Incentivize Entrepreneurship to Blunt the Recession

Incentivize Entrepreneurship to Blunt the Recession

The president just signed into law legislation that relaxes restrictions on how small businesses can use funds from the Paycheck Protection Program, the $660 billion measure designed to help them pay workers and avoid layoffs.

But even with billions in federal assistance and the freedom to spend it as they choose, thousands of small companies are sure to go out of business. And it’s unclear whether a new generation of entrepreneurs will step in to replace them.

The pandemic has accelerated a decades-long decline in new business formation. In the last week of March, Americans filed fewer than 6,800 new business applications, a decline of 42 percent from the same week a year earlier.

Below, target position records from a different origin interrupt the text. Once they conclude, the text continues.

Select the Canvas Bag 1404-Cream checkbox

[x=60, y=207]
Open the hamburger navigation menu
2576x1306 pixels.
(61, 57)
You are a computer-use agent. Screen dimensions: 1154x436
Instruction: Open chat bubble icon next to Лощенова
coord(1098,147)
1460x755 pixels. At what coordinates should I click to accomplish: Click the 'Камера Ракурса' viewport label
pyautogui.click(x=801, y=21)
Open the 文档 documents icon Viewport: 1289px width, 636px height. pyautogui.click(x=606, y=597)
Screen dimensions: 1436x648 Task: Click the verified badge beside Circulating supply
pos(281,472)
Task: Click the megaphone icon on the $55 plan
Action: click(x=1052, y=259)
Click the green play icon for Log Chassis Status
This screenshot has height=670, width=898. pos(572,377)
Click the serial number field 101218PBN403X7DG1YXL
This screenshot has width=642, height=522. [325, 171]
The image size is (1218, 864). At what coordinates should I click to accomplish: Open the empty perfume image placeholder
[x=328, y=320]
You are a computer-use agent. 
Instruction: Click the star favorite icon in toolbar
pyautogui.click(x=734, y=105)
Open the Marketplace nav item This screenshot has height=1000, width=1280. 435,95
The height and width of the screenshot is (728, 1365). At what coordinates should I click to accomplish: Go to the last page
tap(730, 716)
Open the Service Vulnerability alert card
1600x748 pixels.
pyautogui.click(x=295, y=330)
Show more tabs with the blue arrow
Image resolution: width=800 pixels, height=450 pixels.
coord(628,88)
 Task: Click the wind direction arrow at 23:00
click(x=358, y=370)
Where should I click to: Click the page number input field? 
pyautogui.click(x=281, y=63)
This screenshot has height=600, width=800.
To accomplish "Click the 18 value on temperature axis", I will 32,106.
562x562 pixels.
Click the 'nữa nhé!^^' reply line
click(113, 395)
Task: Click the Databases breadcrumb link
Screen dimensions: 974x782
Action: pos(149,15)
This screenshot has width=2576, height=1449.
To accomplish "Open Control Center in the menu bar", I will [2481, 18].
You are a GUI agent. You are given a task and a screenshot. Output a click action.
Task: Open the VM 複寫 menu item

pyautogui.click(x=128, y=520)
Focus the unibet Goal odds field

Our leaders must do more than keep companies on life support — they should encourage new startups. They can do so by including tax incentives to help entrepreneurs revitalize existing businesses and launch new ones in the next economic rescue package. Such incentives would encourage the private sector to provide capital to startups — and reduce the risk of losing Main Street firms to the Amazons and Walmarts of the world.

Here’s how those incentives could work. Founders and limited partners who pump money into existing or newly formed small businesses — companies with less than $10 million capital bases — could immediately deduct that investment from their taxable income up to a certain level, perhaps $100,000 per investor, per company.

Congress could impose restrictions to ensure that only Main Street businesses qualify. After all, tech startups can still turn to venture capital firms for financing. Fledgling pizzerias, retailers and landscaping businesses will have a tougher time raising capital. They’re the businesses that need help the most.

Such deductions would incentivize Americans to thoughtfully risk their savings on new firms. Congress could sweeten the deal by allowing these deductions without basis adjustments.

Consider this hypothetical: Say a doctor invests $100,000 in his friend’s new restaurant. Under this proposed system of tax incentives, he’d be able to immediately deduct that investment from his taxable income, but would maintain his tax basis at the original investment.

If the restaurant prospers, and he later sells his stake for $150,000, he’d pay capital gains taxes on his $50,000 profit. But if the restaurant fails, he’d get to write off the $100,000 loss again.

Critics might object that such deductions would disproportionately benefit wealthy Americans. After all, anyone with enough savings to sink tens of thousands of dollars into a new business right now is doing just fine.

But this objection misses the point. Small businesses are engines of job creation. They generate 44 percent of gross domestic product but roughly 66 percent of new jobs. If we want to put unemployed Americans back to work, we need to help entrepreneurs launch businesses and rapidly hire workers.

Deductions would also leverage the power of private capital and, thus ensure that taxpayers — who are ultimately funding these stimulus packages — get the most bang for their buck.

Imagine Congress wants to spend $50 billion to encourage entrepreneurship. Lawmakers could opt for grants. But then they’d be responsible for creating an application process and picking winners and losers. That’s complex. Those with the best lobbyists would likely be the ones to capture the grants, not those with the best ideas.

If lawmakers instead authorize $135 billion in top-line individual income tax deductions, the cost to the Treasury would also be about $50 billion — assuming the deductions are claimed by investors in the top 37 percent federal income tax bracket. But the result would be almost three times as much capital pumped into startups.

Further, because they’re putting their own money at risk, investors will take a keen interest in the business plans of the entrepreneurs they’re considering backing. They’ll pick those with the best chances of success. Taxpayer-funded grants lack that layer of market discipline — and are thus at greater risk of failing.

Sadly, many mom-and-pop firms won’t survive this downturn. But our leaders can accelerate the economy’s recovery by ensuring that entrepreneurs have the capital they need to launch new small businesses after the pandemic subsides.